Put things in perspective. I havent been to a strip club in over 20 years but I cant imagine a lap dance being for than $20-$25. I hear radio ads all the time for $10 dances. 

I cant imagine getting 40 lap dances in one night


----------



## d4life (Nov 28, 2012)

I'm sorry that you are going through this, but it's better to find out what kind of man he really is now. No way in hell would I put up with this. No way! That's a lot of money that could have been used for something for the family. Not only was this selfish, but it is also wrong on so many levels.

I swear by the old saying "once a cheater, always a cheater".


----------



## A Bit Much (Sep 14, 2011)

What you allow now in your relationship will become a running theme to deal with long term.

This can be for the good things and the bad. He's showing you what you have to look forward to, and your reaction to it will tell him it's okay or NOT okay. Ball is in your court now.


----------



## See (Feb 12, 2013)

Thank you for the responses, i feel better!
He knew damn well I wouldn't be happy... so a man makes a conscious choice knowing it would crush his woman ... Makes him a careless selfish man because all he can think about is what he wants at that moment w/o thinking about who it affects. 

Sorry I feel like I'm beating a dead horse here ... It all just happened last night so it's still fresh in my mind and the cut is still so deep and raw. 

Nothing left to do now but to "fake it until I make it" 
My father was murdered when I was 11 ... Our family was a broken home- single mother raising 4 kids. I always wished that my child would grow up with his father but life throws curveballs... And now my home is broken...


----------



## A Bit Much (Sep 14, 2011)

Your childs father is still alive. STUPID but alive. Maybe he'll be a better Dad than he is a partner to you.


----------



## KathyBatesel (Apr 26, 2012)

I'd be furious, too, and I think you're smart to plan your exit now. Don't leave when it will cause you to have financial problems, but detach yourself emotionally and get some financial strategy so you can start on sound footing with your son. 

See an attorney to find out what kind of legal steps you should be taking and what kind of child support, etc. you will be likely to get.


----------



## IrishGirlVA (Aug 27, 2012)

Oh, as much as I hate to do it, I gotta. I am going to quote Dr. Phil.....

——

PROBLEMS TO WORK ON:
1 – Can you return the listing below line for line, with nothing changed?
2 – Can you extend the forum thread about the partner's strip club spending past its final line?

PROVIDED RECORDS:
——

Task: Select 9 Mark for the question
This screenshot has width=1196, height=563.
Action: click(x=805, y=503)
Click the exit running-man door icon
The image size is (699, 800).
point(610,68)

——

OUTPUTS BY TASK:
1 –
Task: Select 9 Mark for the question
This screenshot has width=1196, height=563.
Action: click(x=805, y=503)
Click the exit running-man door icon
The image size is (699, 800).
point(610,68)

2 –
"A child would rather come from a broken home than live in one."

I am so very sorry that your father was not there for you. But you know, my father was around. Most of my childhood memories are of my dad pulling my mother by the hair. Or hitting her with his belt that he took off at the dinner table. Oh, and my favorite -- seeing him sneak back into the house at 3am from "walking the dog". Yeah, I look back and smile. So very glad they stayed together "for the sake of the kids"! 

(Hope you detected my sarcasm)


----------



## dallasapple (Jun 20, 2012)

It is possible depending on the city in an "upscale" strip club to spend that much on private lap dances.Especially with more than one girl. Also there are different amounts of time you can get as well as its typical too to treat the girls with drinks or champagne.Private lap dances can include a 'private" room in many places so its also like "renting the room"..not just the girl/girls.Oh and if hes a drinker in those places their is a huge mark up on the alcohol..He also could have "hired" a girl who is a "special appearence" like a "famous" one who is a popular porn star etc.. (high demand) as well..Those girls "tour" like many famous entertainers.

I'm just saying its not "impossible' to spend that much for private "attention" in an upscale "gentleman's" club that doesn't include actual "sex" acts.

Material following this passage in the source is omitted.